SELECTED PASSAGE -
● ● ● ●
Contributions: Are worker efforts to the business recognized? Whether they go above and beyond their role description or suggest innovations that can improve small or large processes. 

Let workers be themselves: Is there room for self-expression, space for workers to chill out, with occasional freebies and unexpected benefits?

Congratulations, by nominating others, from a quick email and a $20 Amazon voucher to a presentation at an end-of-year party, workers who can see their colleagues’ efforts rewarded are more likely to work harder. 

Extra perks: Are there seasonal events to break up the normal working patterns, can workers create their own events or is everything left to HR or management?

Empowerment: Are workers allowed to make decisions or feel confident enough to make suggestions to managers or leaders? If not, company culture does not lean toward engagement. 



No business is perfect, but too many are set in their ways, focused on never-changing targets or goals. And if workers see intransigent or lazy management, their efforts will reflect that. It can be up to HR to lead the change with the support of a few progressive leaders. From adding some rewards to the office experience or focusing on employee development, they can drive experience and engagement changes that impact retention and productivity. 

Bringing Engagement and A Positive Experience to A Startup or SMB

Small teams, especially remote workers at startups, typically have more motivation and focus than larger organizations, but the HR advisor, consultant, or in-house team can drive leadership to ensure that effort is captured and rewarded

Using innovative remote workspaces adds a social setting and gets workers away from digital collaboration applications like Slack and Teams. Getting people together adds outsized value to meetings at coworking spaces that are dedicated to teamwork compared to bland hotel meeting rooms or short-term rental offices. 

As the business grows, HR can focus on expanding collaboration, diversity, and productivity, in part by hiring non-typical workers and outliers who are better at engagement, or who bring experience from companies renowned for a strong culture and identity.  In this context, the organizational structure of the company becomes crucial. As the structure becomes more complex, it’s essential to maintain clarity around roles, decision-making, and communication to ensure that employee engagement and experience remain strong.
● ● ● ●
ACTION ITEM -
Print the passage on employee engagement from "No business is" up to and including "retention and productivity.". The records that follow come from a separate source unrelated to the passage on employee engagement.

ENTRIES PROVIDED -
● ● ● ●
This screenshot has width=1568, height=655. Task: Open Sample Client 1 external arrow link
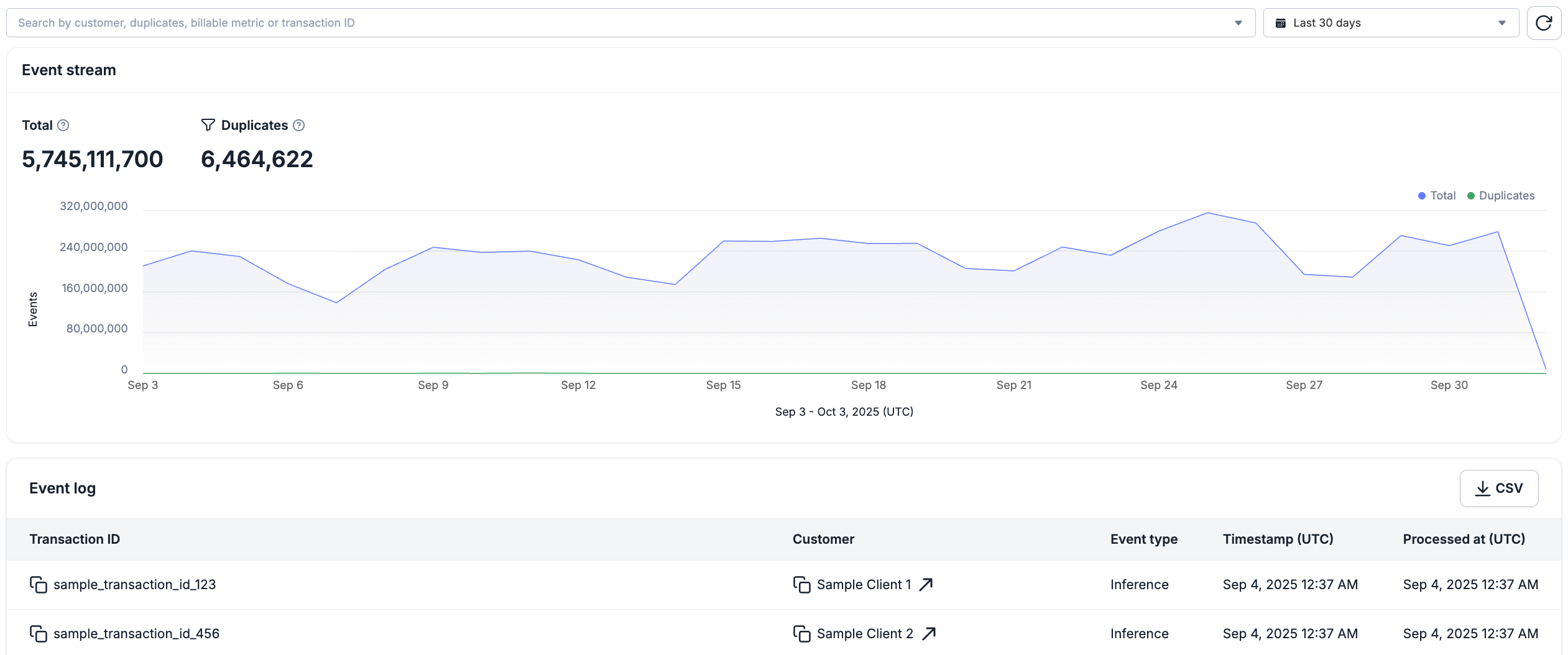[926, 584]
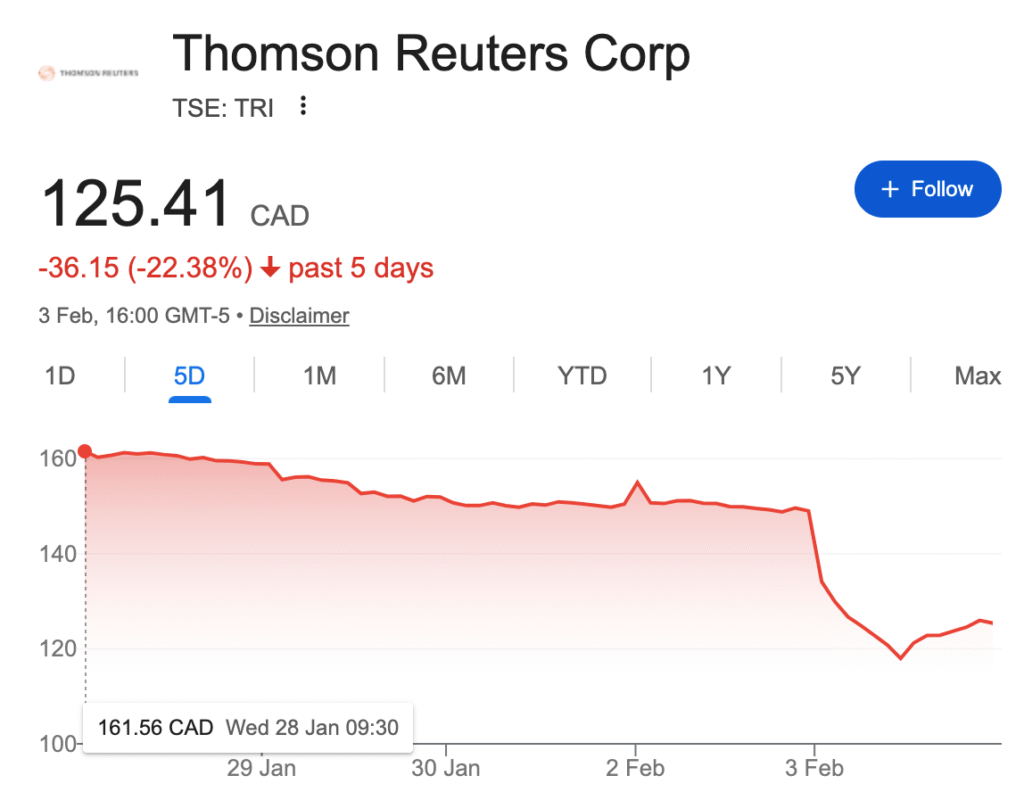Open the Disclaimer link
The width and height of the screenshot is (1024, 792).
pos(298,315)
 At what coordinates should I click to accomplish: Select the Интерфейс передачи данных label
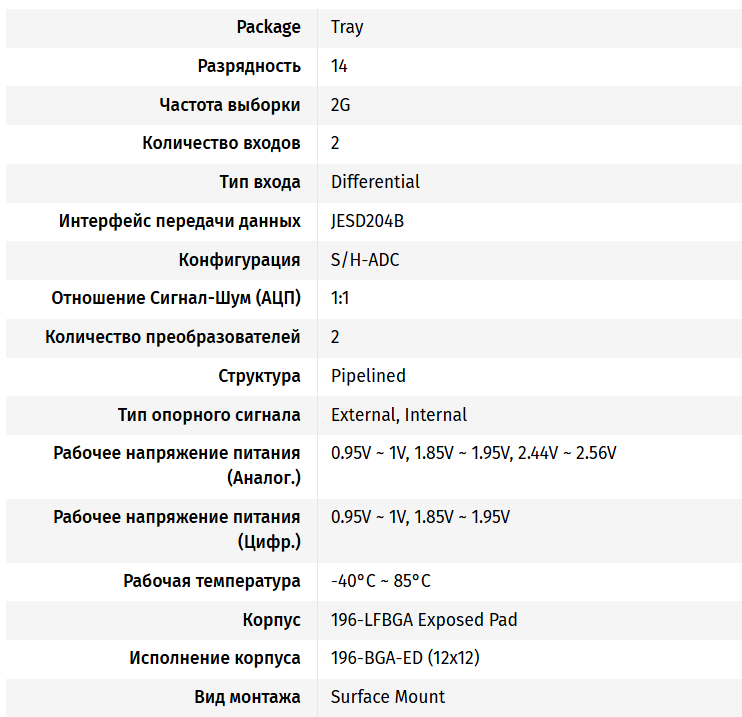click(179, 221)
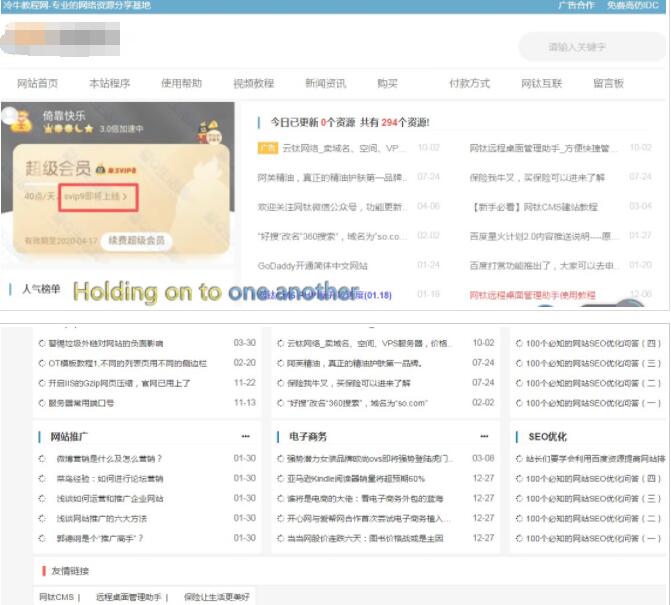Select the 留言板 navigation item

coord(608,84)
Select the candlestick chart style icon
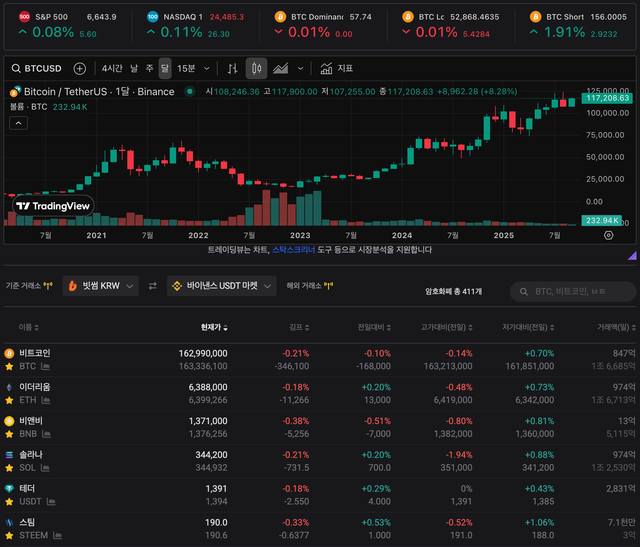This screenshot has height=547, width=640. [x=257, y=68]
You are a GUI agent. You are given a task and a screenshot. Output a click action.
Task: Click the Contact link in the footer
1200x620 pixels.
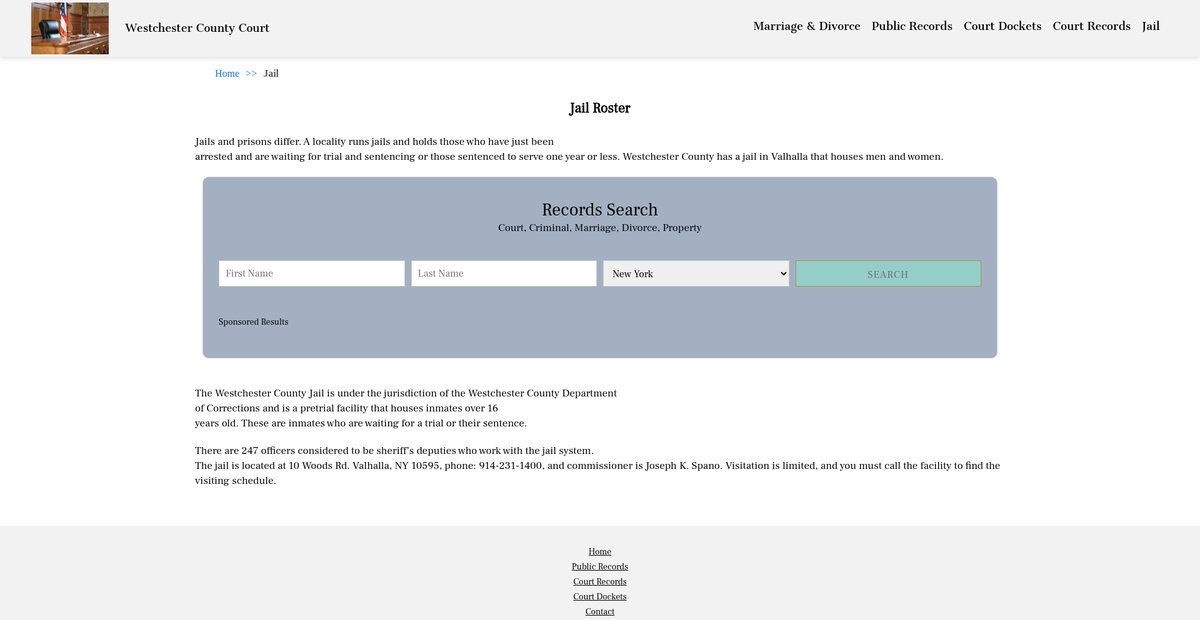click(x=600, y=611)
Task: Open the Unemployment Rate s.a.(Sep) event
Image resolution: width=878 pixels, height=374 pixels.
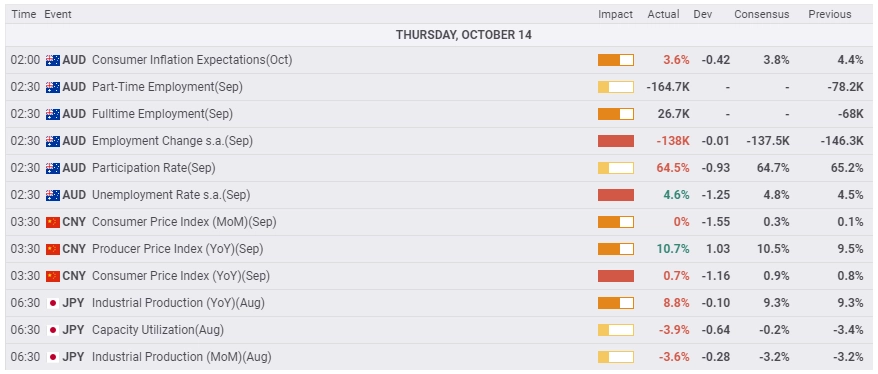Action: click(171, 195)
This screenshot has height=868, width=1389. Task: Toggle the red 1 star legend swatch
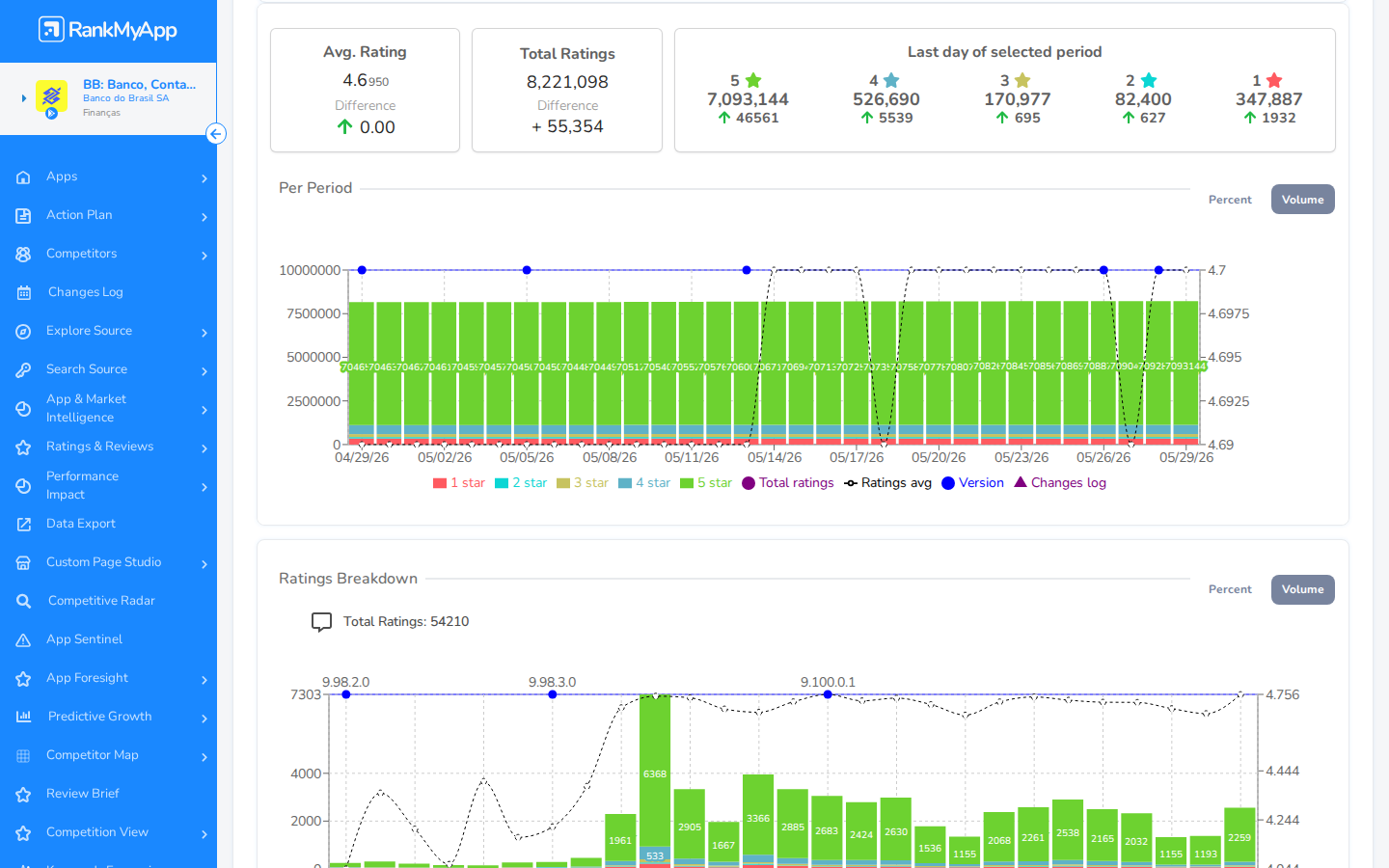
● ● ● ●
OUTPUT BELOW -
No business is perfect, but too many are set in their ways, focused on never-changing targets or goals. And if workers see intransigent or lazy management, their efforts will reflect that. It can be up to HR to lead the change with the support of a few progressive leaders. From adding some rewards to the office experience or focusing on employee development, they can drive experience and engagement changes that impact retention and productivity.